[READING TEXT]

Analysis of PM residue on glass filter paper indicated that a distilled water slurry of the PM collected had a pH=2 when 3% tris(2-ethylhexyl)phosphate was used as the additive. In addition, ion chromatographic analysis of the PM collected from both 3% tris(2-ethylhexyl)phosphate and 3% 8Q462 showed a significant amount of phosphate present in the particulate. In one example, the following values for phosphate were measured (phosphate μg/g), blank (control)<3.4, 8Q462=1000+/−10, Tris(2-ethylhexyl)phosphate=22,000+/−100. A Dionex model DX500 ion chromatograph, fitted with an AS18 column, 25 μL injection loop, and a membrane suppressor was used for the analysis of all anions. The eluent was potassium hydroxide in 18 MΩ water, at a flow rate of 1.0 mL/min and the elution mode was isocratic at 22 mM KOH from 0 to 7 minutes, gradient from 22 mM to 40 mM KOH from 7 to 8 minutes, and then isocratic from 8 to 16 minutes at 40 mM KOH. Detection was by suppressed conductivity. The analyte concentrations were calculated by comparison with a series of known standards.

Example 4

A residual or conditioning effect was observed with contact angle measurements on stainless steel (SS). SS had a water contact angle of 62.6°; when treated with Jet A and wiped clean the contact angle was 66.3°. Treatment with 8Q462 and subsequent wiping gave a contact angle of 77.2°. When SS coupons were treated with Jet A and 8Q462 and heated to simulate a heated combustion environment, the Jet A showed only a 70.4° contact angle as opposed to a 107.1° angle for the phosphorous containing additive. Comparison of the surface energies of the heated coupons showed that the bare SS coupon has relatively even contributions from both polar and dispersive forces. Treating with Jet A lowered the polar force by a factor of 2 while not affecting the dispersive force. The 8Q462 additive showed an order of magnitude decrease in the polar force of the surface and an increase in the dispersive force (Table 5) suggesting the hydrocarbon tail remains partially intact thereby influencing the metal surface. Further confirmation of the 8Q462 residue came from XRF analysis of the SS surfaces. A scan for P, S and C revealed that essentially no P, S or C was found on the clean SS sample or on the Jet A treated coupon. But significant residue attributed to 8Q462 was observed on the additive treated model.

[TASK BRIEF] Please write the next part of the text on fuel additive residue testing, picking up right after its final sentence. The listing that comes next has no connection to the text on fuel additive residue testing.

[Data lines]

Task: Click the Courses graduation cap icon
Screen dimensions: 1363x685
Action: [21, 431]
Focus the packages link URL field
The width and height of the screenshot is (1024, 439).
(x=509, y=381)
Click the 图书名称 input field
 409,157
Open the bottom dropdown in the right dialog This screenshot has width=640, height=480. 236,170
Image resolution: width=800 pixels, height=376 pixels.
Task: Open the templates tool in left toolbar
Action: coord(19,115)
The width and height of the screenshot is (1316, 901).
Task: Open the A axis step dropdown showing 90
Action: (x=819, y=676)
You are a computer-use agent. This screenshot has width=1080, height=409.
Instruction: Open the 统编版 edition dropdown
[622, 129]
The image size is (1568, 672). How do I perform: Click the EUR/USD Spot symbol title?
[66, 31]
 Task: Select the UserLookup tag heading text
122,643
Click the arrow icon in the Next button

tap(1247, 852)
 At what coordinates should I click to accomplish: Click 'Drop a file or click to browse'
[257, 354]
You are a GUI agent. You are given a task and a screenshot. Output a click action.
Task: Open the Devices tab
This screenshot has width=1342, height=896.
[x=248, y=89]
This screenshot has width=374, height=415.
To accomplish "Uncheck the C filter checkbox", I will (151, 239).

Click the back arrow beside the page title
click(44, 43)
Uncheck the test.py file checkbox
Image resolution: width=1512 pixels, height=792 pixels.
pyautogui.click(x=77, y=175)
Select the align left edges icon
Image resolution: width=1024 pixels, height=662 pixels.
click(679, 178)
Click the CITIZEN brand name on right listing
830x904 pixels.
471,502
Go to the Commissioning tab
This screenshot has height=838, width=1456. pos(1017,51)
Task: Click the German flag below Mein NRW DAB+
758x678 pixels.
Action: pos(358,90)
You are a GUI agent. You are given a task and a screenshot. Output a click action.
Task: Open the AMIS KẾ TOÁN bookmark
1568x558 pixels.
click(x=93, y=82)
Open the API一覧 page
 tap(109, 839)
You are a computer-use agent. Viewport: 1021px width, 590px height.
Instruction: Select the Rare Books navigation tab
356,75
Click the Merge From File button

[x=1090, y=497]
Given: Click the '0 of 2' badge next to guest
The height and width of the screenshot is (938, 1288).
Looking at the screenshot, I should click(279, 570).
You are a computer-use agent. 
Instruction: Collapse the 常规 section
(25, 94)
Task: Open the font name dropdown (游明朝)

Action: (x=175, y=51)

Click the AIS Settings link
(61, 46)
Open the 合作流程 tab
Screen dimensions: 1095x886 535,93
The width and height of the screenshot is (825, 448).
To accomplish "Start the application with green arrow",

[OUTPUT OF THE EXERCISE]
TABLE 5 Sample Dispersive Force Polar Force Total (dyne/cm) SS 26.14 21.27 47.41 SS/Jet A 26.03 10.32 36.35 SS/8Q462 32.81  1.43 34.24

Example 5

Support for the conditioning effect was obtained by treating a SS coupon with a 3% 8Q462 solution in Jet A, heating to 300° C. for 30 sec to simulate deposition on the nozzle, then subsequently treating the coupon 4 times with hot Jet A fuel and then twice with hexanes. As before, treatment with 8Q462 resulted in a large increase in the water contact angle indicating a hydrophobic surface was present. The first three washes with Jet A, which simulated changing from an additive laden fuel to the base fuel, showed little drop in contact angle until the fourth washing. This mirrored the results seen in the lab scale combustor where lower soot levels were seen for the pure Jet A fuel immediately after 8Q462 had been tested until residual surfactant had been removed and higher levels of soot, representative of Jet A were seen.

FIG. 3 is a perspective schematic view of a combustion system 2 having a turbine engine 34 receiving an air supply 36, a connected fuel feed line 38, an additive injection 40 connected to the feed line 38, an exhaust analyzer 44, and a control system 50. The control system 50 includes a control valve 56 provided in the additive injection 40 line and a controller 52 in communication with the control valve 56 via link 54 and in communication with the analyzer 44 via link 58. The analyzer 44 includes a sample probe 46 shown inserted into a flow of exhaust 42 exiting the turbine engine. The controller 52 can include a processor, such as an information handling system, having readable medium thereon with stored control commands. Optionally, the controller 52 can receive control commands externally. In response to the control commands received or generated by the controller 52, the controller 52 can adjust the control valve 56 opening. Control valve 56 adjustment includes full open, full closed, or an intermediate position.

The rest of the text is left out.